A man who claimed to be a sovereign citizen also said that the person known by his name was dead.

Abdul Rashid Abdul Rahman, 57, said he was merely representing his former self and that he was a private, sovereign citizen who cannot be prosecuted.

On Thursday, the court ordered that he be remanded at the Institute of Mental Health for two weeks for psychiatric evaluation.

The accused claimed trial to two charges related to not wearing a mask.

He is alleged to have flouted Covid-19 rules by not wearing a mask at East Coast Park on March 19, 2021, and inside and outside the State Courts on July 2, 2021.

Four witnesses testified on the first day of his trial on Thursday.

A police officer and an investigation officer testified regarding the incident at the State Courts, while an auxiliary police officer and safe distancing officer testified on the incident at East Coast Park.

Abdul had told the court the person known by his name was dead and that he was now merely representing his former self.

He said that he is a sovereign citizen who cannot be governed by the laws of Singapore, and read from a document declaring his sovereignty.

Deputy Public Prosecutor Timotheus Koh then asked the court for Abdul's mental state to be assessed, raising concerns that the accused was incoherent and would not be able to follow court proceedings.

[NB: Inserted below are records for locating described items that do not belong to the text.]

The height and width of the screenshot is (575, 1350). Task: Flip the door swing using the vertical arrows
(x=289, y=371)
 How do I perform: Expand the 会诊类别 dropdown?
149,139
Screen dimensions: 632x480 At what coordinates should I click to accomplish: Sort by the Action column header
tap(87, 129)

District Judge Bala Reddy agreed with the prosecution.

He said that while it was not apparent at the commencement of proceedings, it became clear that Abdul needed to be assessed after he started giving evidence from the witness box.

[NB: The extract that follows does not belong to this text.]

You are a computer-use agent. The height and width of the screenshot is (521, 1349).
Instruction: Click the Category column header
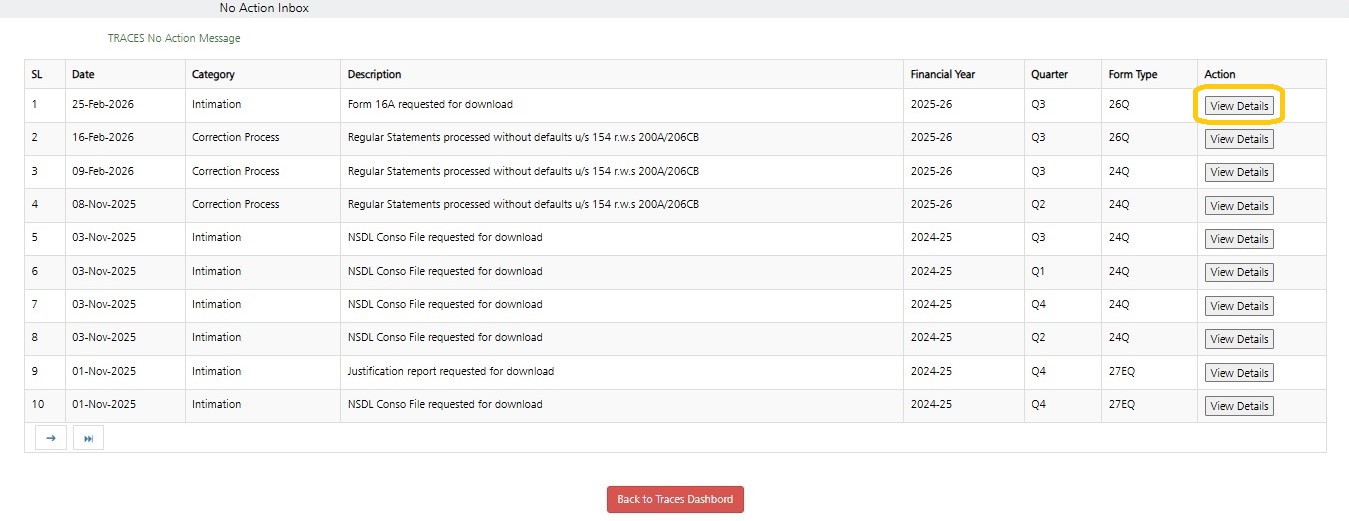pos(214,74)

After the proceedings, Abdul was heard saying that he was not given an opportunity to explain his evidence.

When the police tried to get Abdul to cooperate, he told them: "I understand what you're saying, but I disagree."

He also told the officers that he had "revoked consent" to be governed more than 20 years ago.

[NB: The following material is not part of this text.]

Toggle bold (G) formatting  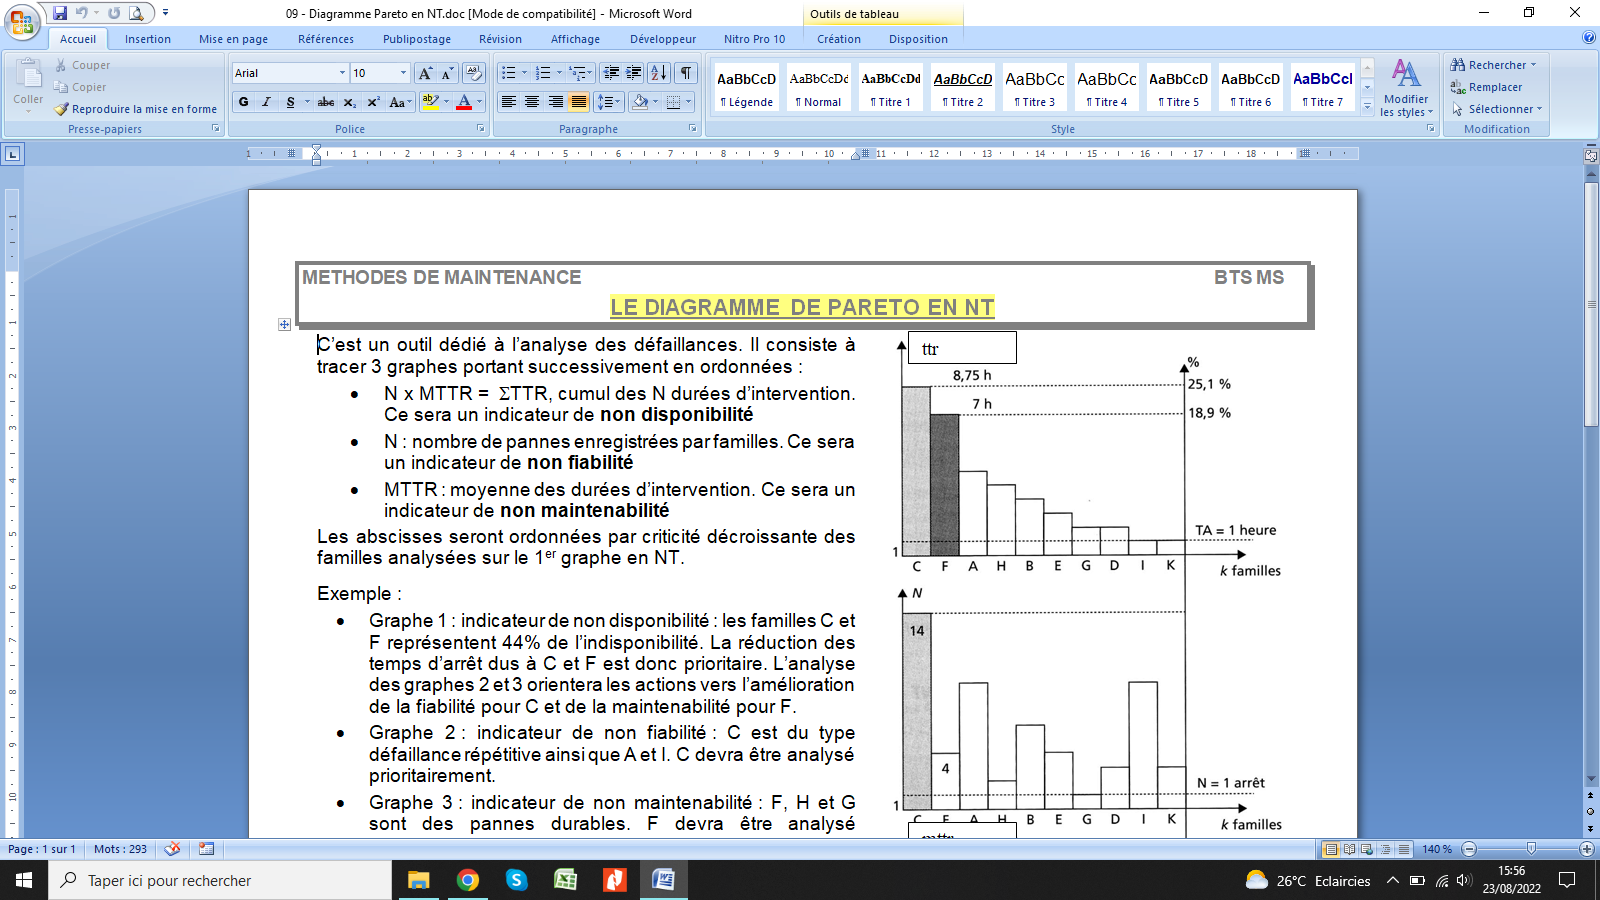[243, 102]
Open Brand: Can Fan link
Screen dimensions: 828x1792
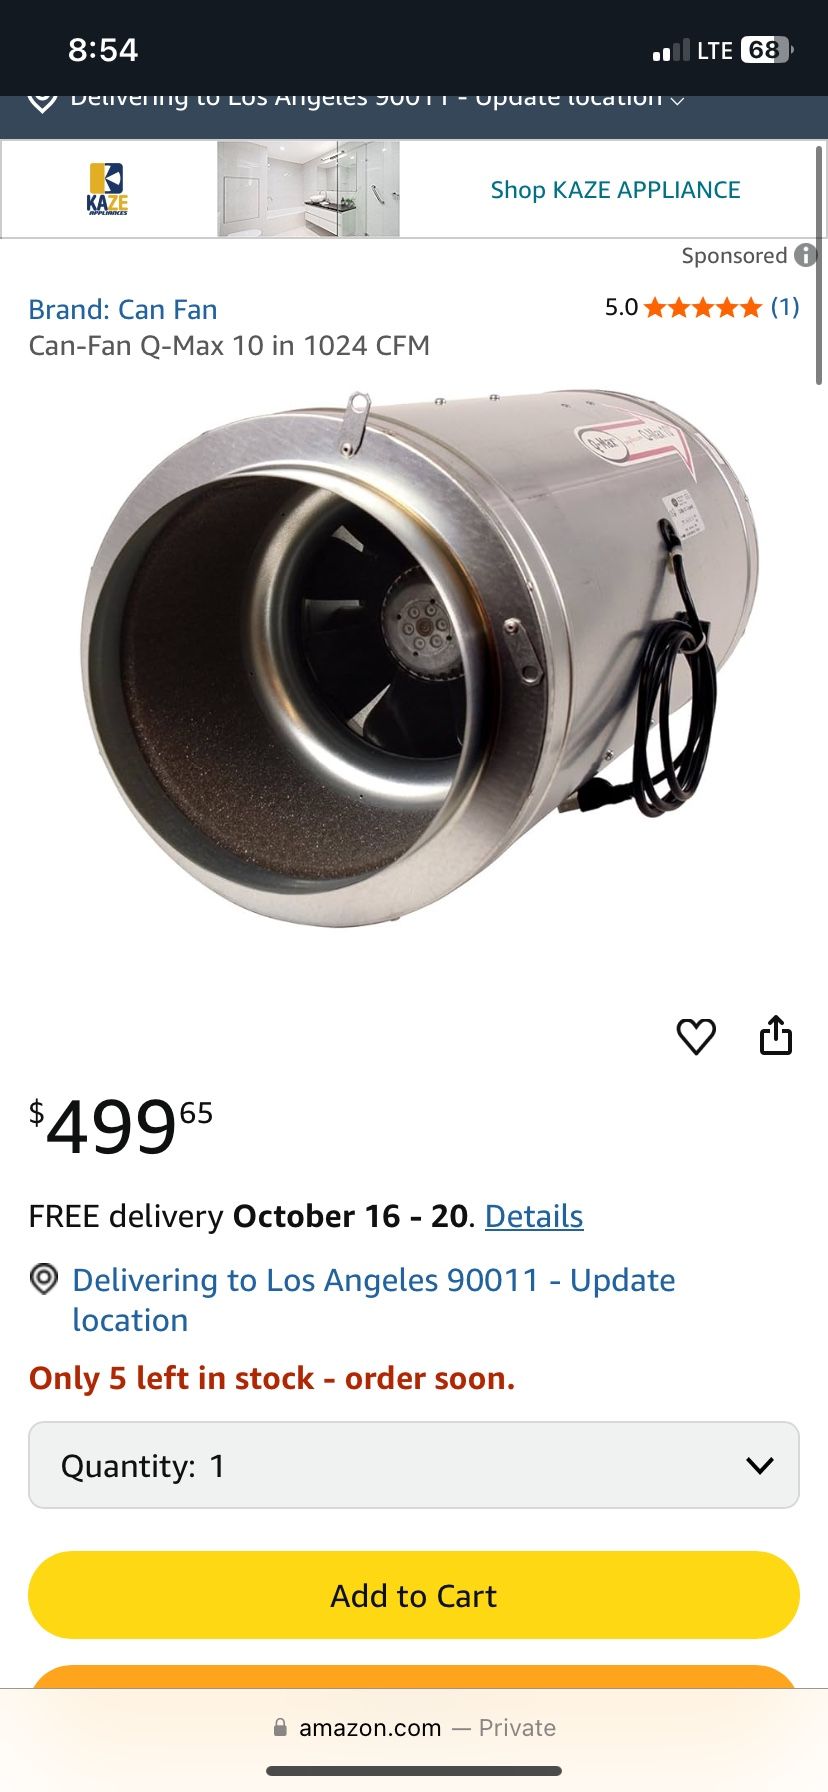(x=123, y=310)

He said: "I am not part of the society... I am the great grandson of the sultanate of Singapore."

When officers asked for his identification documents, he claimed that he had renounced his Singapore citizenship, and handed them a small, dark red book which was not a Singapore passport.

Two men who had accompanied Abdul to the hearing later told him that they would "inform the queen" of the developments.

The next hearing for the case is scheduled on Oct 27.

Abdul had previously claimed to be an ambassador-at-large and advocate of Kingdom Filipina Hacienda, and had turned up at the State Courts claiming to be the lawyer representing British national Benjamin Glynn last year.

Glynn, 40, a former recruitment consultant, was jailed for six weeks after being convicted of two charges under the Covid-19 (Temporary Measures) Act, as well as one count each of harassment and being a public nuisance.

He had also claimed to be a sovereign citizen.

Glynn was later deported and barred from re-entering Singapore.

Abdul was turned away from the State Courts previously for inappropriate attire. He also admitted he did not have a licence to practise law but said he was from the Kingdom Filipina Hacienda.

Kingdom Filipina Hacienda, which claims to be an autocratic sovereign monarchy in the Philippines, is not a recognised territory.

It has at its head a woman described as "Queen of the Motherland".

If convicted of flouting Covid-19 rules by not wearing a mask, Abdul may be jailed for up to six months and fined up to $10,000 for each charge.